The CSRD also establishes a triennial review of the ESRS to take into account developments related to ESG reporting, including with regard to international standards (e.g., those developed by the International Sustainability Standards Board (“ISSB”)). The CSRD requires the Commission to take account of the work of global standard-setting initiatives for sustainability reporting to “the greatest extent possible.” During the development of the ESRS, global regulatory alignment and inter-operability have been a key concern of the business community.
Steps Companies Can Take Now to Prepare
Although the CSRD will not apply to companies until 2024 (at the earliest), many companies are already undertaking steps to prepare for compliance.
Specific issues we see companies considering:
- Mapping application thresholds to corporate structure.
- Considering group vs. individual entity-level ESG reporting.
- Restructuring internal ESG governance processes.
- Assessing existing ESG reporting efforts and conducting gap analyses against the requirements of the CSRD.
- Evaluating ESG data availability and quality, including for assurance readiness purposes.
- Assessing the interplay between the CSRD and existing legal regimes—such as, for example, the EU Taxonomy Regulation’s technical screening criteria and the environment-focused disclosures pursuant to the CSRD.
- Assessing potential legal risks that may arise in relation to CSRD reporting, including litigation and enforcement risk.
Appendix: CSRD Application Thresholds and Dates
|Type of Company||Definition||Application Date* / First Sustainability Report Due||Applicable Reporting Standard|
|Large EU Public Interest Entities (“PIEs”)||Large Company (as defined below) that has more than 500 employees (annual average) and that has either (i) transferable securities listed on a regulated market in the EU, (ii) is a credit institution or insurance undertaking as defined by EU law, or (iii) is designated by a EU Member State as a PIE. (Note: These companies are already subject to the EU’s Non-Financial Reporting Directive (“NFRD”), the precursor to the CSRD.)||FY 2024 / 2025||ESRS|
|Large Company / Large Group||Large Company: Meets at least 2 of the following 3 conditions: (i) more than 250 employees (annual average), (ii) more than EUR 40M in net turnover, and/or (iii) more than EUR 20M in total assets. Large Group: Consisting of an EU parent company and its subsidiary companies (whether in the EU or ex-EU) that on a consolidated basis meet the definition of a “large company.”||FY 2025 / 2026||ESRS|
|Listed Small- and Medium Enterprise (“SME”)||Is not a Large Company but has transferable securities listed on a regulated market” in the EU and meets at least 2 of the following 3 conditions: (i) more than 10 employees (annual average), (ii) EUR 700k in net turnover, and (iii) EUR 350k in total assets.||FY 2026|
(can opt to delay until FY 2028) / 2027 (2029 if delay)

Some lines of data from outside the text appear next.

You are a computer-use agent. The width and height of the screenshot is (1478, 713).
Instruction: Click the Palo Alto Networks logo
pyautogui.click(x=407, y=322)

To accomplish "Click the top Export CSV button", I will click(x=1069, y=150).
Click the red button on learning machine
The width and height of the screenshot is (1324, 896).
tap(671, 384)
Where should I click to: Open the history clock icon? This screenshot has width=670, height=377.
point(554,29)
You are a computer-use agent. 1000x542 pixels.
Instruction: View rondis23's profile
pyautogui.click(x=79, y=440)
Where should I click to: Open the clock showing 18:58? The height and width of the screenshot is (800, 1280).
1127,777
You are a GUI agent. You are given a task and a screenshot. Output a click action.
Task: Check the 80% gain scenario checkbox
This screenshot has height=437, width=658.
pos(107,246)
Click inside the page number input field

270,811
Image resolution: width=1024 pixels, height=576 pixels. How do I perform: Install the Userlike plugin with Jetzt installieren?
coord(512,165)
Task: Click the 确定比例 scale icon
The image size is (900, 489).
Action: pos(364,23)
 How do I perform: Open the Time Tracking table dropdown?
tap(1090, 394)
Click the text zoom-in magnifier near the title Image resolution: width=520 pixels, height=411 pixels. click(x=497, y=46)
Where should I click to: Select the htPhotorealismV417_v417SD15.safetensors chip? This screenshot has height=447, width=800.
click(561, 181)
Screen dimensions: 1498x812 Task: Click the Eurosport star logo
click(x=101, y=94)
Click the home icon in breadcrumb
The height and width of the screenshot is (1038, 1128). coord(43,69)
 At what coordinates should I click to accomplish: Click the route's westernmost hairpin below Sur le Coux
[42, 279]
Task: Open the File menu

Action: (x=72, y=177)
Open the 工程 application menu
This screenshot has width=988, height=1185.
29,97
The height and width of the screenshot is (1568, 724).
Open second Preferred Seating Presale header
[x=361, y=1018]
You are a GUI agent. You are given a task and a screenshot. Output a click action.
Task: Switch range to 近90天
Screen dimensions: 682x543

|Non-EU Parent Company With Significant Business in the EU||Company that is not established under the laws of a EU Member State (e.g., the US) and that has generated more than EUR 150M of net turnover in the EU for each of the last two consecutive financial years and has at least: (i) one subsidiary that meets any of the definitions above (e.g., Large Company), or (ii) a branch (generally an unincorporated physical presence) that generated net turnover greater than EUR 40M in the preceding year.||FY 2028 / 2029||Choice of:|
(i) ESRS; (ii) specific sustainability reporting standards the EU will develop for non-EU parent companies; or (iii) sustainability reporting standards of home jurisdiction that EU considers equivalent.